Much of the rest of your post seems to imply conspiracy.
The idea of Murdoch control is wide of the mark. I will highlight my own experience, but I know colleagues would say the same. I have criticized The Sun, the News of the World as well as companies that advertise directly with The Times – and never had a single line re-written. The Times doesn’t work like that. I have been consistently impressed with the integrity of the journalists/editors I have worked with.
Marginal gains are only advantageous in a zero sum environment if they are not exploited by the competition (or executed less well). The key intellectual property is, therefore, not publicised by Team Sky (as you’d expect). I have seen some of this, have good reason to believe it is not being used by the competition. Variation in performance is often explained, in part, by differential coaching, leadership and culture.

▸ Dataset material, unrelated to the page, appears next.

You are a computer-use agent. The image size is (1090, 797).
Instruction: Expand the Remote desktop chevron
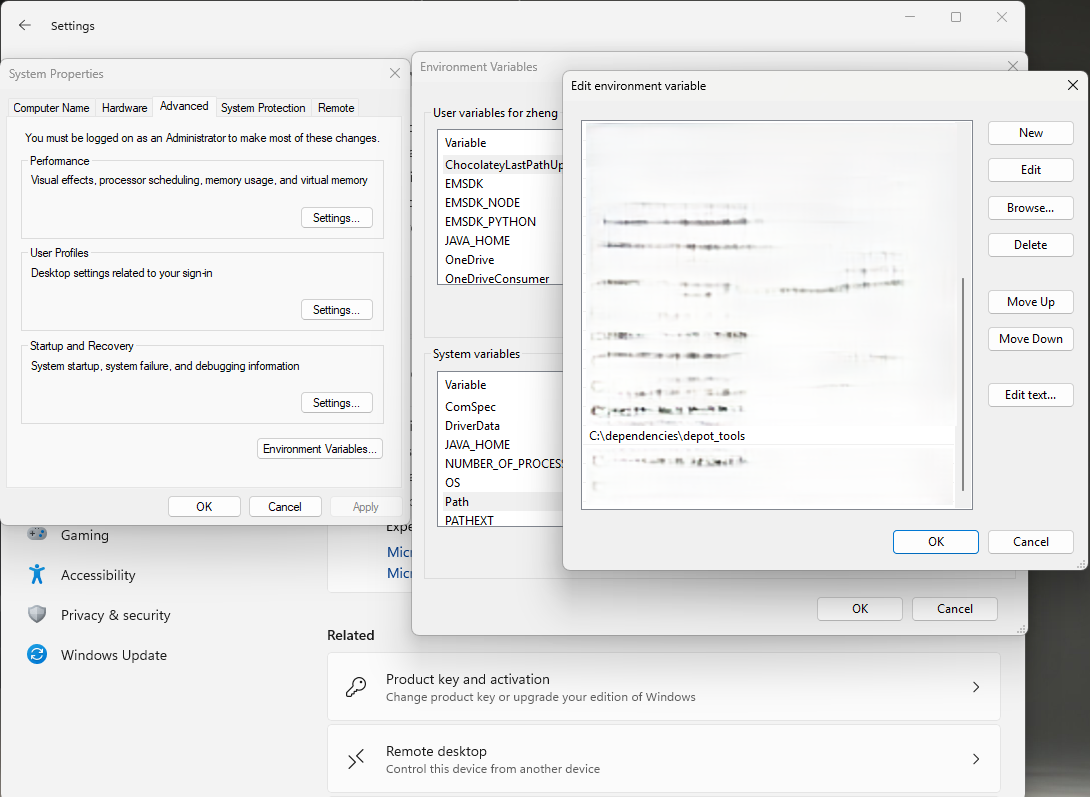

If I had significant doubts about Team Sky’s integrity, I wouldn’t have included them (for a few pages, in a late chapter) in a book about scientific method.

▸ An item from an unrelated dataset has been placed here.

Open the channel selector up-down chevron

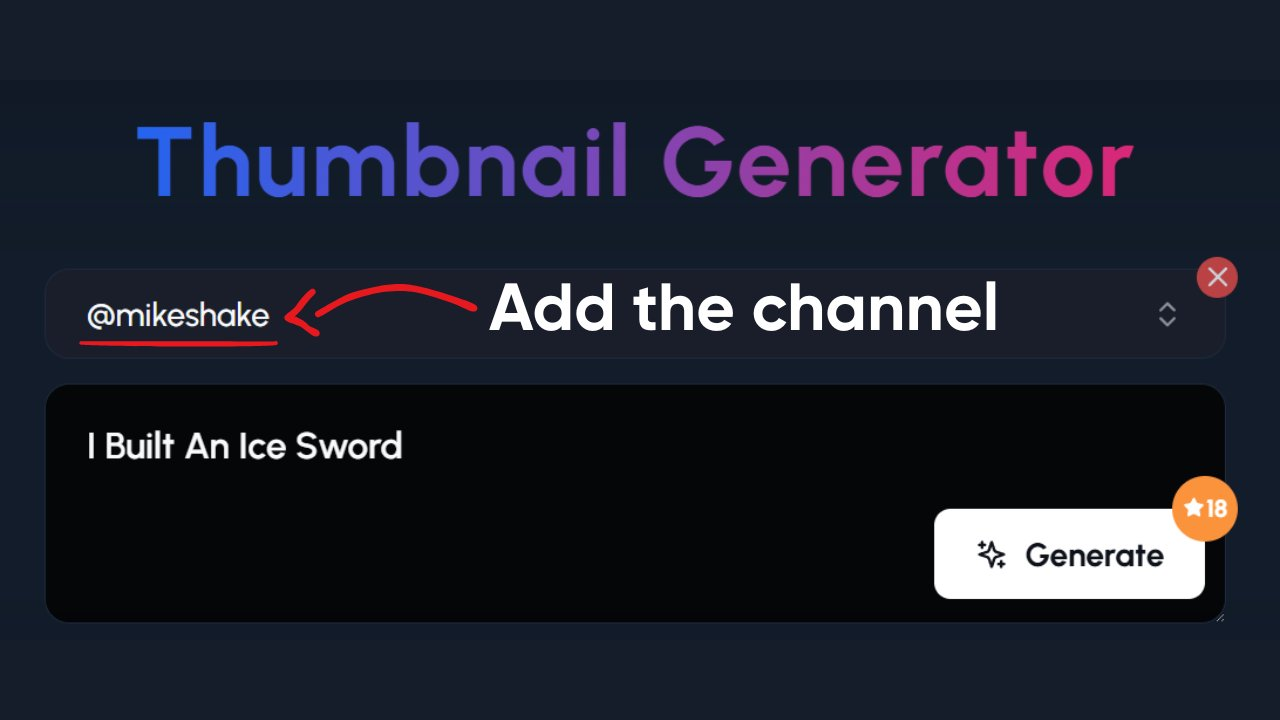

You mention survivor bias. There is a long section on this in BBT (forgive the mention, but I have worked with fund management companies to eliminate survivor bias in the estimation of skill in traders: the results are interesting). Re Bounce, I explore the nuances in relationship between practice and outcome, and deal with survivor bias (but if you missed this, you could claim that I didn’t do so at sufficient length).

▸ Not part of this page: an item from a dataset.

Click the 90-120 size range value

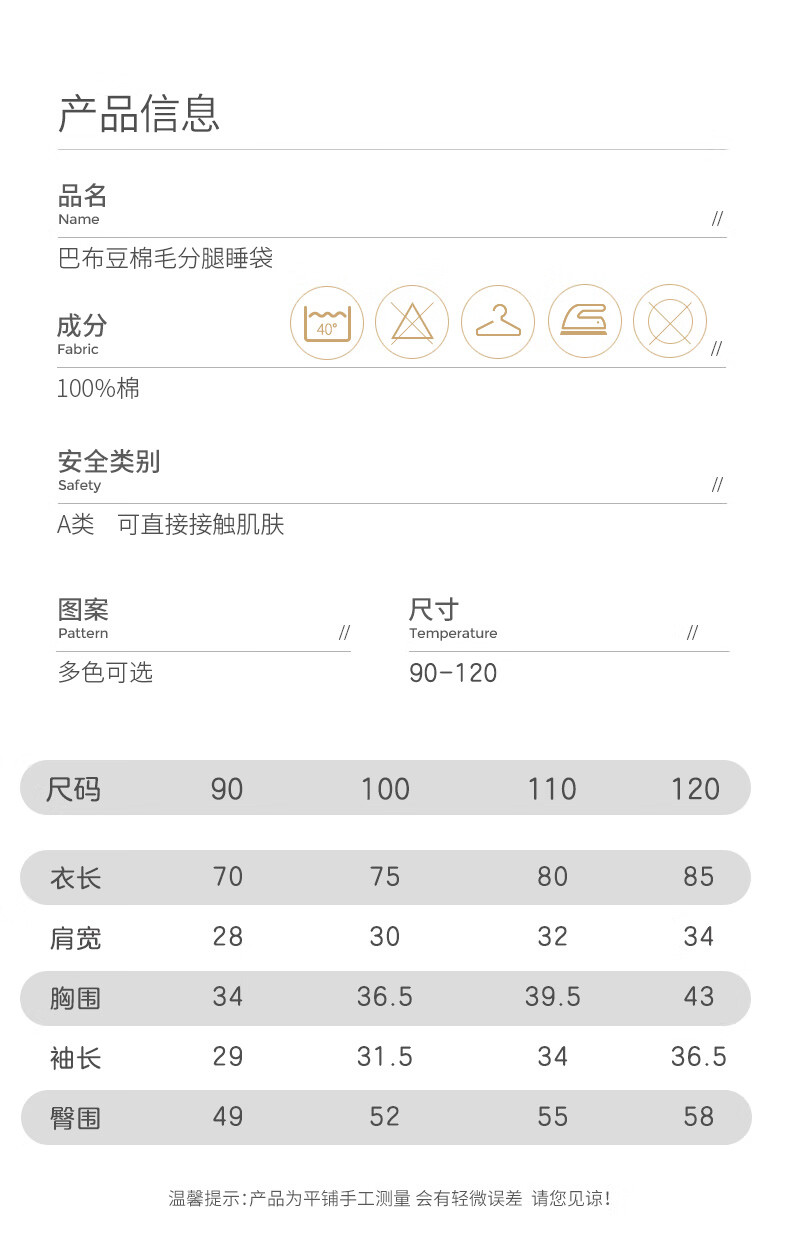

On the wider point: are Team Sky doping? It’s possible. Do I believe it to be the case? No. The culture of continuous improvement, intellectual curiosity, the willingness to revise their assumptions: I wish we had more organisations like that.
I guess we can disagree on the facts without anyone acting in bad faith.
[ribbon toplink = true]My responses, point by point[/ribbon]
Here, I’ve highlight Syed’s email in blue, my response is in black:
Your post is nicely written, so I thought I’d venture a response. The points about whistleblowing are v well observed. I have some familiarity with this. I recently worked with the Sec of State for Health in UK in changing the law to create safe spaces for whistleblowers in the NHS (am working with other governments, with different legal systems, on this vital issue). Whistle-blowing isn’t just about corruption; it is about driving reforms that can only emerge from “bottom up” knowledge of problems and defects.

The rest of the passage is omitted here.